• [SELECTED EXTRACT]:
#####

AUGUSTA — Duncan Hayes, 13, grimaced as he strained to deflate an inflatable pillow as quickly as possible, while his teammate, Casey Gallant, 12, fought a fight any frequent camper knows well, the fight to stuff an uncooperative sleeping bag back into the seemingly too-small sack it came in.

The two Augusta boys were the first of the roughly 50 participants in an unusual five-kilometer race in Capitol Park and on the Kennebec River Rail Trail Sunday to complete the aforementioned mystery backpack challenge which, in their case, was to unpack and prepare a sleeping bag and small inflatable pillow for use, then put them back away again, only to go a few steps away and find an even greater challenge — making smoke with nothing more than a few of pieces of wood and some twine.

“Slow is smooth, and smooth is fast,” the boys were advised by Colby Smith, an Augusta resident running the smoke-creating challenge with Nate Bears, also of Augusta, both representing the Maine Primitive Skills School. The barefoot and wild-haired Smith demonstrated, for all the participants as they approached, how to use the primitive fire-starting tool of a bow-drill made of three pieces of wood and some twine. He and Bears made it look easy — almost instantly creating smoke with a few rapid turns of the hand-made device. For most racers, it didn’t go nearly as smoothly, as many took several minutes to produce smoke so they could move on to the remaining challenges of the “Not Your Ordinary 5K” race, a fundraiser of the Natural Resources Council of Maine in its second year.

#####

Copy the race article from "The two Augusta" up to and including "of pieces of wood and some twine.", changing "twine" to "string" wherever it appears. The material after this point is separate from the race article.

• [AVAILABLE DATA]:
#####

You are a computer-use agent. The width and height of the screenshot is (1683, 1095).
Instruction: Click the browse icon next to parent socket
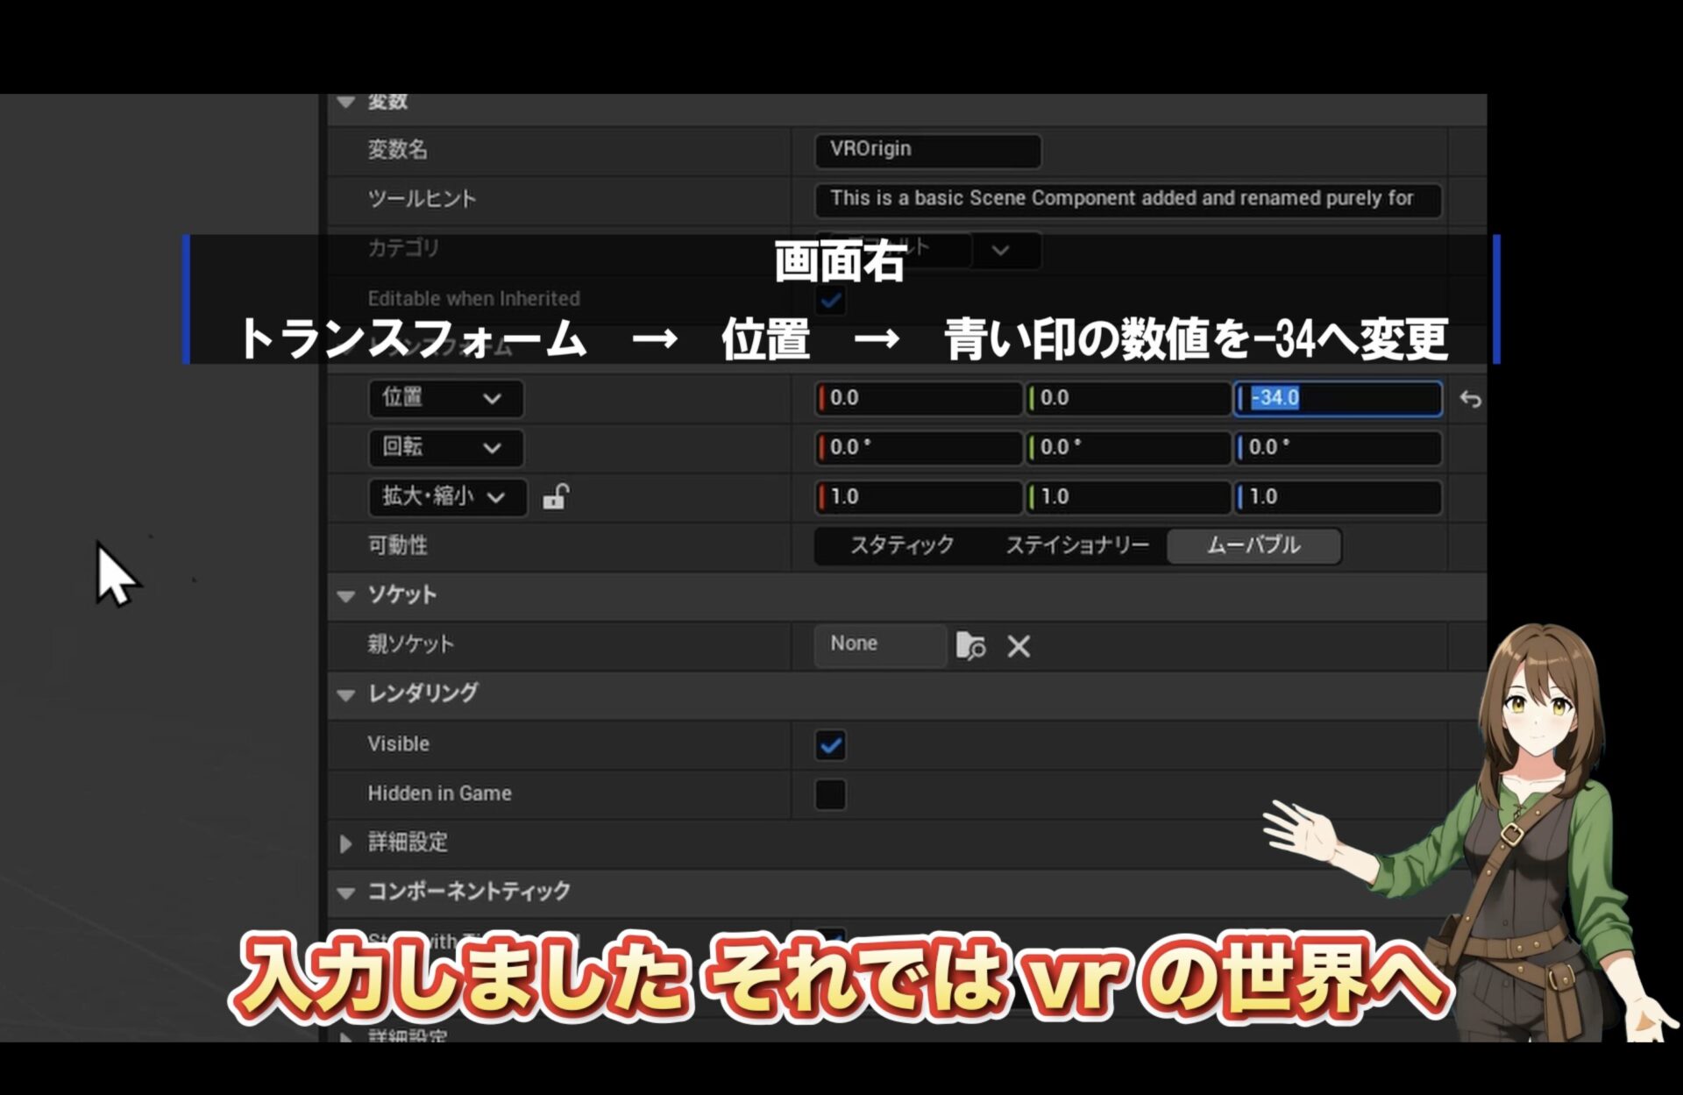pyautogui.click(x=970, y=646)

#####

• [EXERCISE RESPONSE]:
The two Augusta boys were the first of the roughly 50 participants in an unusual five-kilometer race in Capitol Park and on the Kennebec River Rail Trail Sunday to complete the aforementioned mystery backpack challenge which, in their case, was to unpack and prepare a sleeping bag and small inflatable pillow for use, then put them back away again, only to go a few steps away and find an even greater challenge — making smoke with nothing more than a few of pieces of wood and some string.